This section is from the book "Wonders Of The Human Body", by Auguste Le Pileur. Also available from Amazon: Wonders of the Human Body.
After passing through the capillary vessels, the blood passes into the venous radicles. At its entrance into the aorta and during its course through the arterial system, it was of a brilliant red colour, now it has become dark; the arterial or red blood is changed to venous or black blood; deprived of the greater portion of its constituent elements it returns to their source for a fresh supply.
The blood moves in the veins from the impulsion received originally from the heart; this force is designated by the tens vis a tergo, because it is exerted behind the fluid column. The elasticity of the veins, and their contractility also, contributes to urge the blood along in its return towards the heart, but it is the valves which most effectually second the cardiac impulse by opposing the reflux of the blood toward the arteries. If a moderately tight ligature be placed around the arm, the veins begin to swell because of the afflux of blood, which can neither go on toward the heart because of the ligature, nor return toward the arteries because of the valves which oppose it in that direction. If the finger be now passed lightly over the course of a vein in a direction opposed to the circulation, the little nodules which mark the projections caused by the distended valves are easily distinguished. Thanks to the play of these valves, any pressure upon the veins, from muscular contraction, or whatever cause, can only carry the blood toward the heart, while without them it would be impelled indiscriminately one way or the other. Therefore the valves are more numerous in the veins which are connected with the muscles; in the deep veins of the limbs, for example, than in those which creep along under the skin.

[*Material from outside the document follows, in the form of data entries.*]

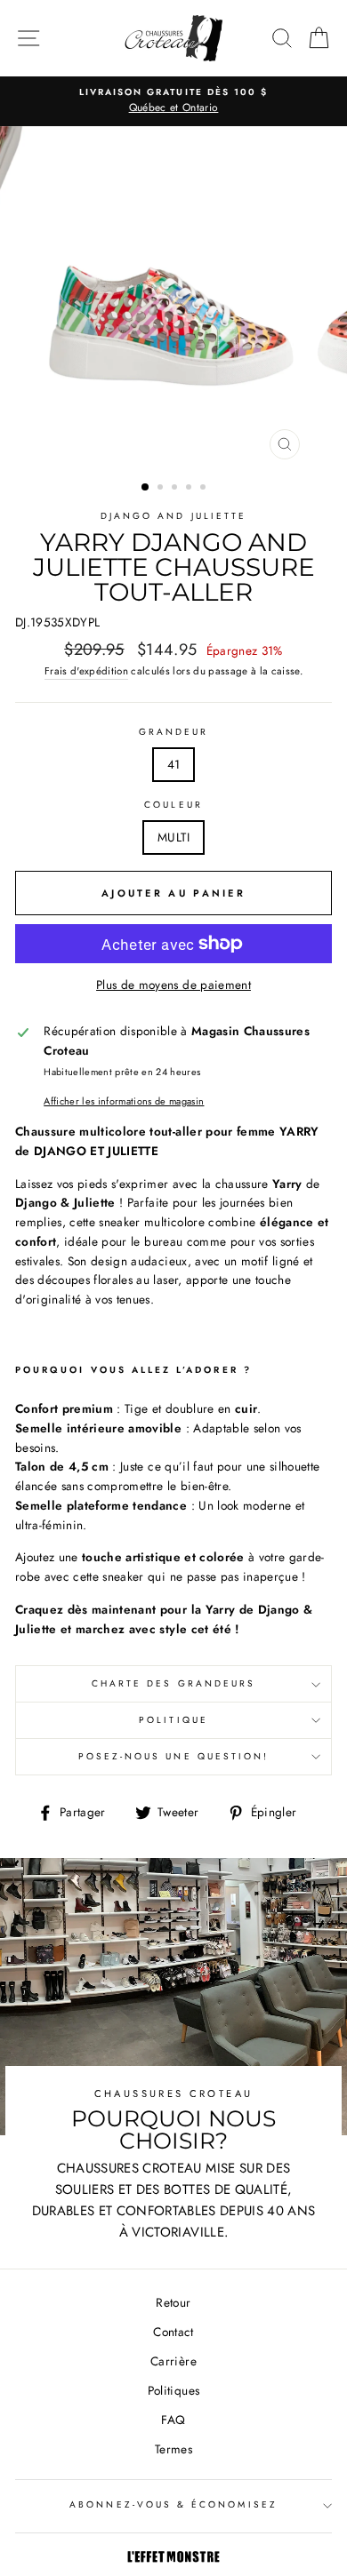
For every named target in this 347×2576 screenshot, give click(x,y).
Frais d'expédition (86, 671)
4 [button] (190, 488)
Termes (173, 2449)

Gravitation affects the movement of the venous blood, which is much less rapid than that of arterial blood. When the hands hang down for a long time as in walking, they swell so much that the flexion of the fingers is difficult, and it is the same with the feet and legs after long-continued standing, and varicose veins appear on the limbs of persons whose profession obliges them to remain on their feet.
In following the course of the blood on its return to the heart, we find a venous system belonging to the liver and intestines; the portal system—to which reference has already been made—which carries the venous blood from the digestive canal and from the spleen to the liver. This system is remarkable from the fact that it is ramified at both extremities; at the intestinal extremity the radicles or roots, and at the hepatic the branches, are found. From this it has been inferred that the bile is secreted from the blood of the portal vein and not from the blood of the hepatic artery; but this question still remains unsettled.
The inferior vena cava, after receiving the blood from the lower regions of the body, turns toward the heart like the superior vena cava, but before reaching it, the blood receives by the subclavian veins the lymph and chyle which have been brought to it by the two grand trunks of the lymphatic system; the elements of nutrition drawn from the intestine come to replace those which have just been given up for assimilation. Thus partially reconstituted, the blood pours back through the venae cavae into the right auricle of the heart, and the auricle by contracting throws it into the right ventricle.
At last the blood has returned to the heart, and although it is enriched by the assimilable products of digestion, it is Still incomplete, and must be transformed in order to become perfect arterial blood, while at the same time the combustion of a portion of its principles will produce the heat which is soon to be distributed to the organism. It is in the lungs that this elaboration of the blood is to take place—hematosis or sanguification.